Given that Majora’s Mask was developed in a mere two years (a short period for a title of this scope and pedigree), it’s hard to parse just which meanings and messages were intended or coincidental. Player theories often highlight faith and forgiveness as key narrative elements while more “abstract” interpretations claim the story depicts the Kübler-Ross modelwith Link as the deceased centerpiece. One theme is an undeniable constant, however; impending death. By having players work to ease the sorrows of others as Link, the game shows players firsthand what the populace does in the wake of death.
So why have I spent half a review rambling on about all this? Simple – the result is a world crammed full of nuanced characters that the player has every reason to care about. Players got to experience Skull Kid’s trickery firsthand during the segment played as a Deku Scrub and the story itself is like solving an ongoing mystery. This is absolutely essential to the enjoyment of Majora’s Mask because if you don’t appreciate partaking in sidequests, well, this game ultimately has little to offer compared to even Link’s Awakening on the Game Boy.
The masks definitely play a key role in establishing the ingenuity of this entry. While they do grant Link various powers as mentioned above, they also affect how he is perceived by the public. Link’s masquerading antics often elicit humour, such as when a master swordsman is wooed by the Great Fairy Mask and takes offense to the Mask of Scents for pointing out his lack of hygiene. Even the tutorial-oriented characters that reflect the traditional game elements are enthralled by these masks, offering various opinions on what Link is wearing. Transformation masks in particular open up a ton of possibilities due to the overwhelming change in appearance, with many characters believing Link has legitimately become the characters from which he received these powers. That part is actually deeply morbid if you consider the ramifications for too long, but generally speaking, the masks are powerful tools that expand the narrative even further.
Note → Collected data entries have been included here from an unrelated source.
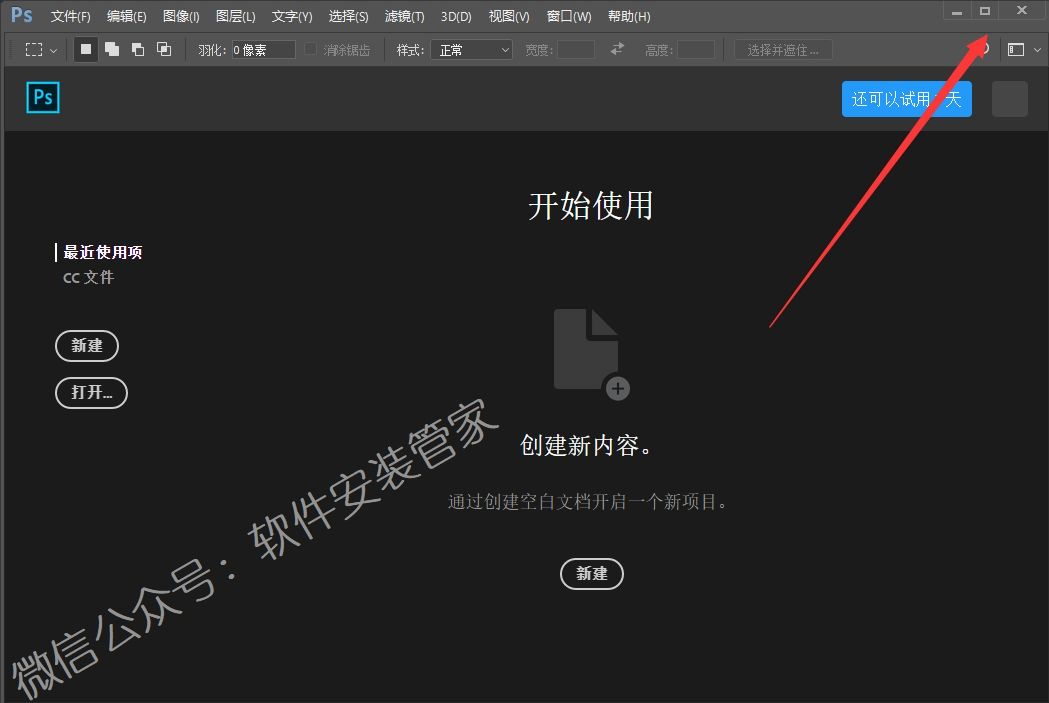1049x703 pixels.
Task: Click the new document file icon with plus
Action: click(591, 354)
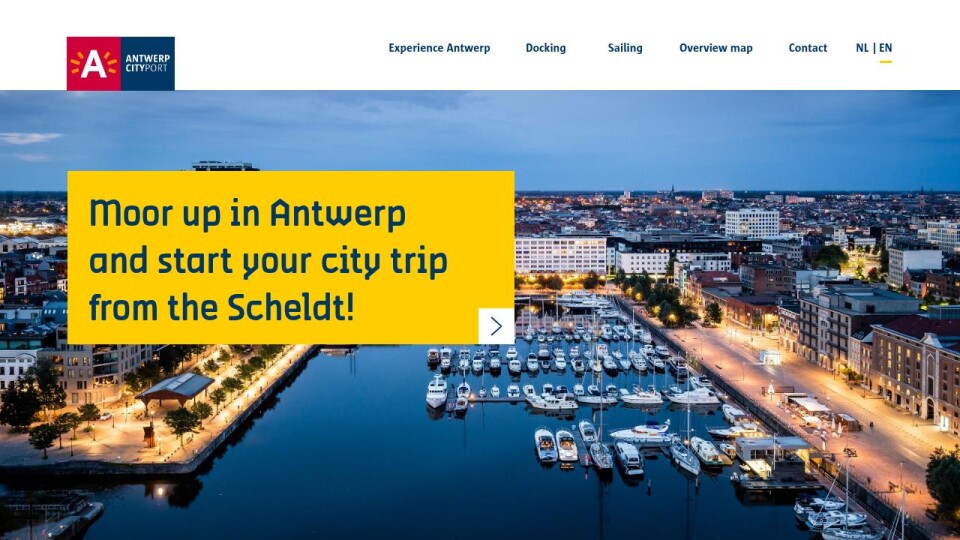
Task: Open the Overview map page
Action: click(x=716, y=48)
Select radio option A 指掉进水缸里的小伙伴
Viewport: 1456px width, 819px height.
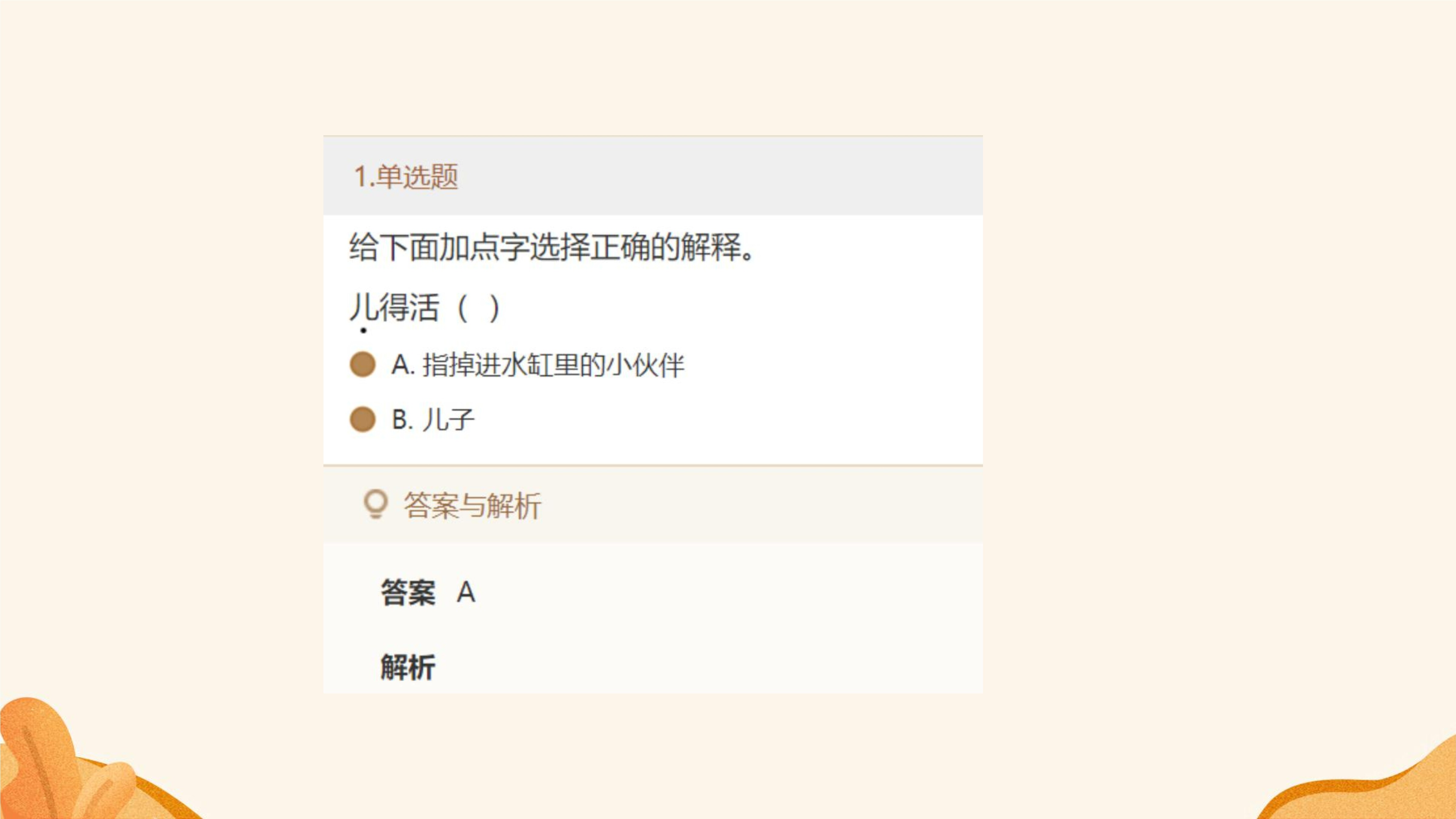click(x=363, y=364)
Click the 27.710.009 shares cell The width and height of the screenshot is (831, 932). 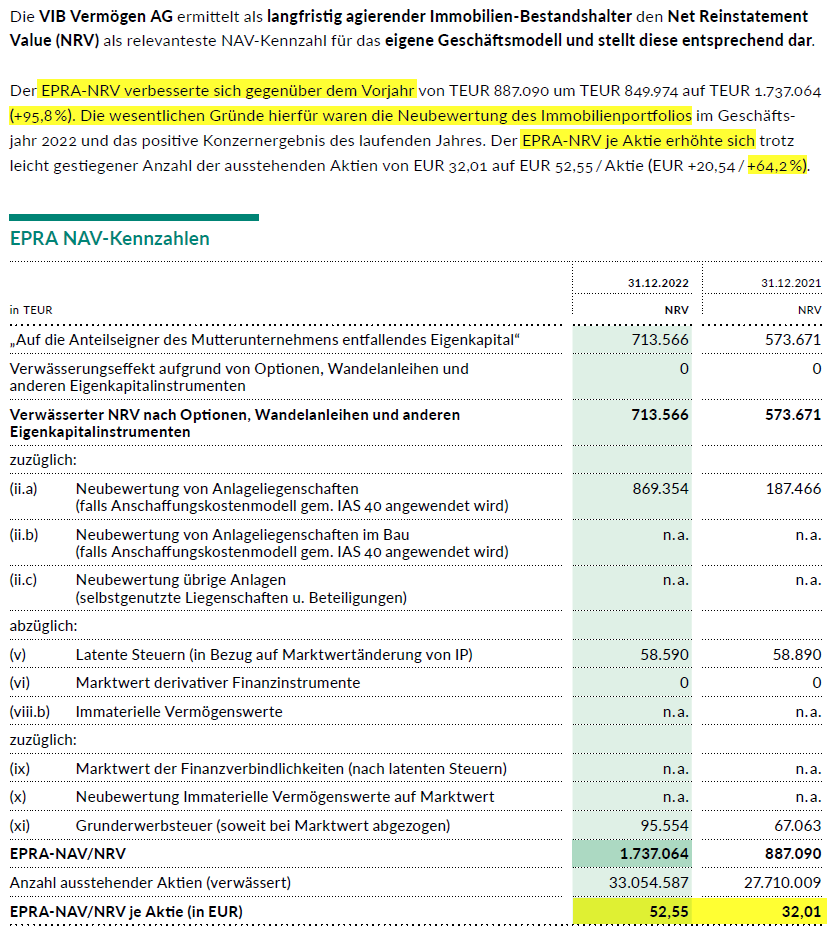pyautogui.click(x=780, y=883)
The big controversy, though, is that players can now create permanent save points at will instead of having to reset the three day cycle to keep their progress. Clearly this was done to make the game more accessible and suited to portable play, but I don’t feel it’s all that damaging to the narrative. Regardless of whether the player feels safer by having this optional privilege, every time you begin the cycle anew, your heroic influence is still rendered seemingly for naught as the game’s folk forget about all of your kind contributions to the world. Witnessing your efforts go to waste and being forced to leave innocents to return to their suffering every time and then seeing them wander the streets in their depressed states once more still offers the player sizable motivation to take down Skull Kid. Very few games explore the distress of the NPCs to the extent that Majora’s Mask does and this showcases the pure malice of Skull Kid’s actions without actually having to develop his character or delve into his psyche (although the optional lore does a fine job of that too).